The drug bill also includes $62.9 million ($19.6 million more than the previous version of the bill) in spending on an array of services and programs including housing, recovery and treatment services, diversion programs, new mobile methadone clinics, creating pilot “health hubs” designed to lower barriers to treatment and services, and funding to boost the number of public defenders.

Alison Holcomb, political director for the ACLU of Washington, which has been supportive of decriminalization and investigating a safe supply system, says her organization is disappointed in Democrats—who control both houses of the legislature and the governor’s office—for failing to end the war on drugs in Washington state.

“It’s fairly heartbreaking that legislators who negotiated this bill prioritized partisan compromise over what modern science tells us can save lives,” Holcomb said. “We’re continuing the same strategy of holding punishment over people’s heads as a motivator to coerce them into treatment that is of a finite length of time. And both the coercive feature of that approach and the notion that treatment is something that we can get done in 28 days, six months, or even a year, contravenes modern science.”

Holcomb pointed out that a fiscal note prepared for a previous version of the drug possession bill that set drug possession as a gross misdemeanor estimated that 12,000 new cases will be filed each year in district and municipal courts across the state because of the bill.

Rep.
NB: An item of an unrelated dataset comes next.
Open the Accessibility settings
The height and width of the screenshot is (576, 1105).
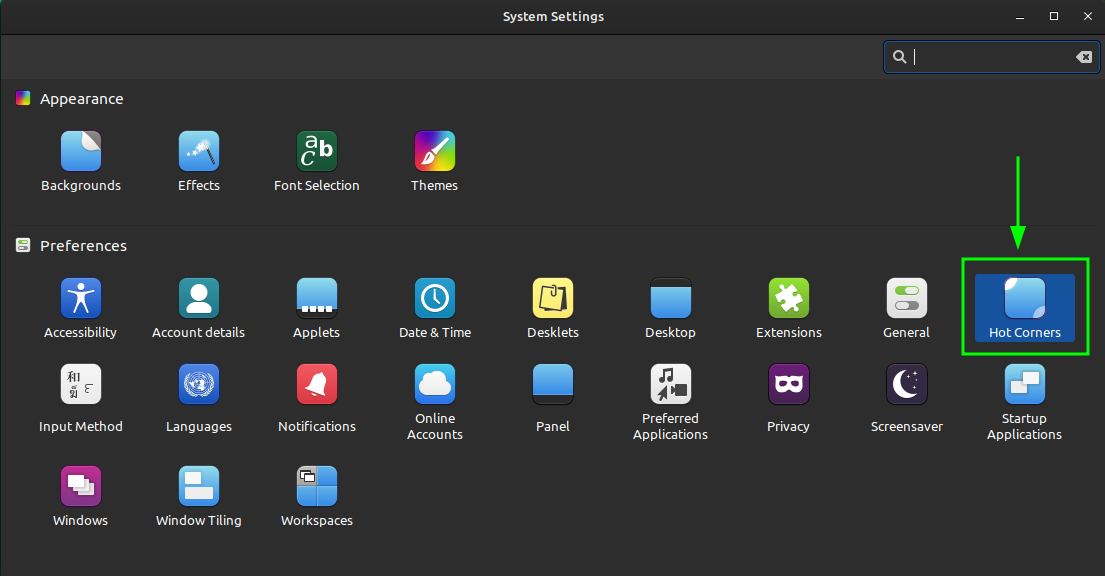81,306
Goodman, who described the negotiating process over the final bill as collegial but akin to being “subjected to a series of small surgeries,” said he’s hopeful this won’t be the last time the legislature reworks its approach to drug use. “The conversation on the failure of the war on drugs will continue to progress,” he said. “I think we’ll be demonstrating through these policies that harm reduction works. So I’m not too disappointed. But I’m not living in a fantasy world.”
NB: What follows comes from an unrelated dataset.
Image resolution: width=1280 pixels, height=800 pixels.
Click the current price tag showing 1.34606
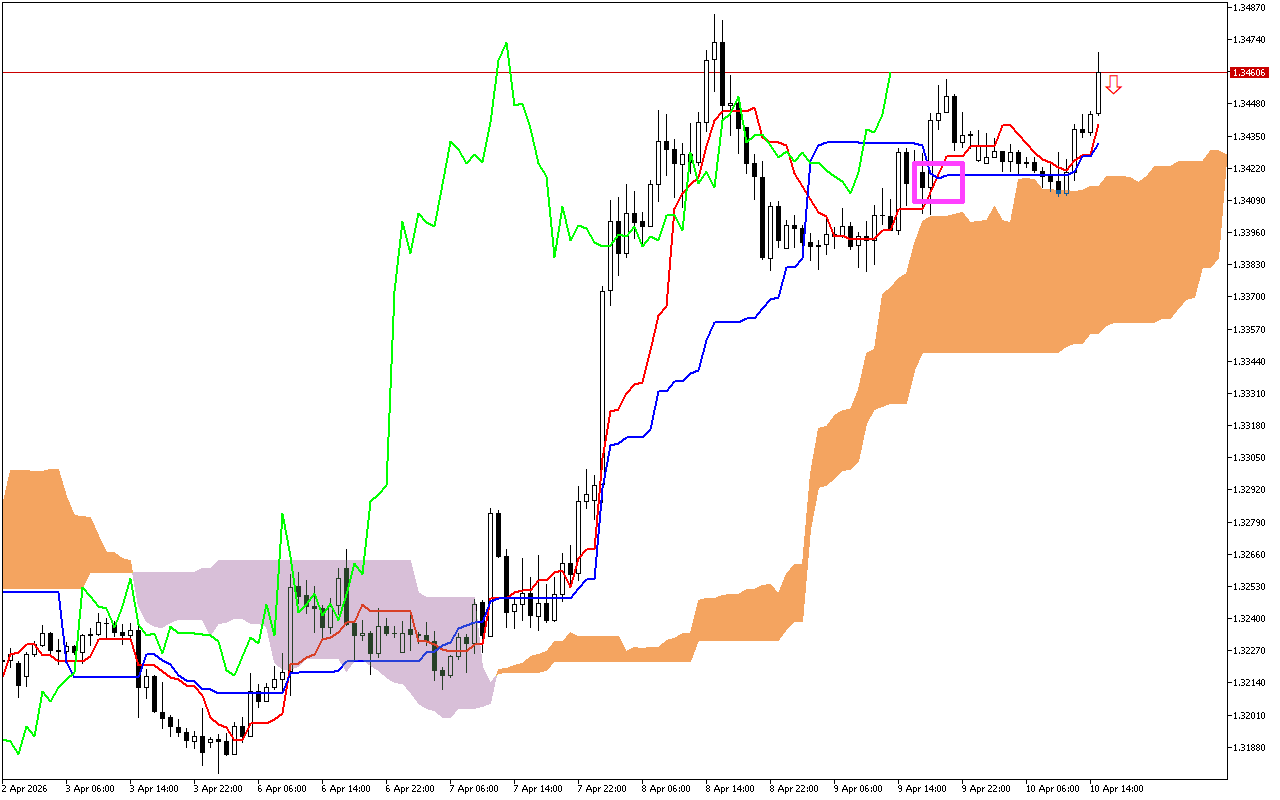click(1248, 72)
In Seattle on Tuesday, council members Sara Nelson and Alex Pedersen, alongside city attorney Ann Davison, announced they would introduce a new version of their legislation to criminalize public drug use that will put that proposal in line with the state’s new drug possession and public use laws.

In April, the three proposed a new ban on public drug use at the city level in response to the legislature’s failure to pass a Blake-related drug bill. In a press release, Nelson said, “Now that Olympia has appropriated resources for treatment and adopted a fix for Blake, we’re bringing our legislation into alignment to remove any further cause for inaction on the most critical public health and public safety issue of our time.”
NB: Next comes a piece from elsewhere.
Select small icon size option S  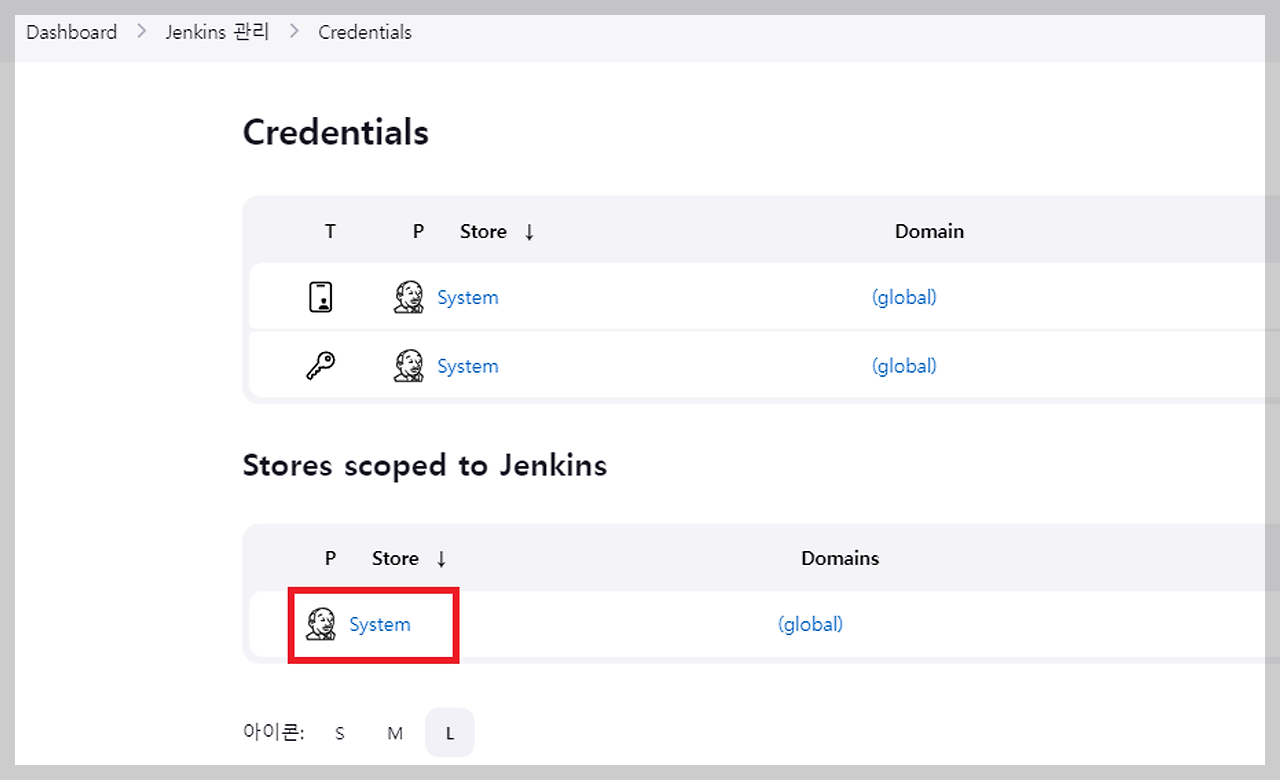[339, 732]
6 thoughts on “Finally Addressing Blake Decision, Legislature Passes Punitive Drug Possession Bill”

  1. The worst outcome would have been no state law at all. A patchwork of laws and therefore disputes over jurisdiction would have been a drain on resources and inequitable outcome for communities and individuals alike. Start yer engines to move the needle your preferred direction next legislative session.

  2. Rep. Marci’s contention (pull quote) about an absence of evidence supporting the role of incarceration is false. There’s tons of data showing that forcing drug abusers into treatment is effective. Those faced with the jail/treatment choice are ten times more likely to complete treatment than those entering treatment voluntarily (“J Subst Abuse Treat” — Coviello, Zanis, et al, NIH), and long term success rates are as good or better than outcomes of those completing voluntary treatment. Success rates of those not completing treatment or those refusing treatment and choosing jail over treatment are dismal, true. But the evidence is very clear that the threat of incarceration is the most effective motivator to get people into treatment and motivating them to complete treatment.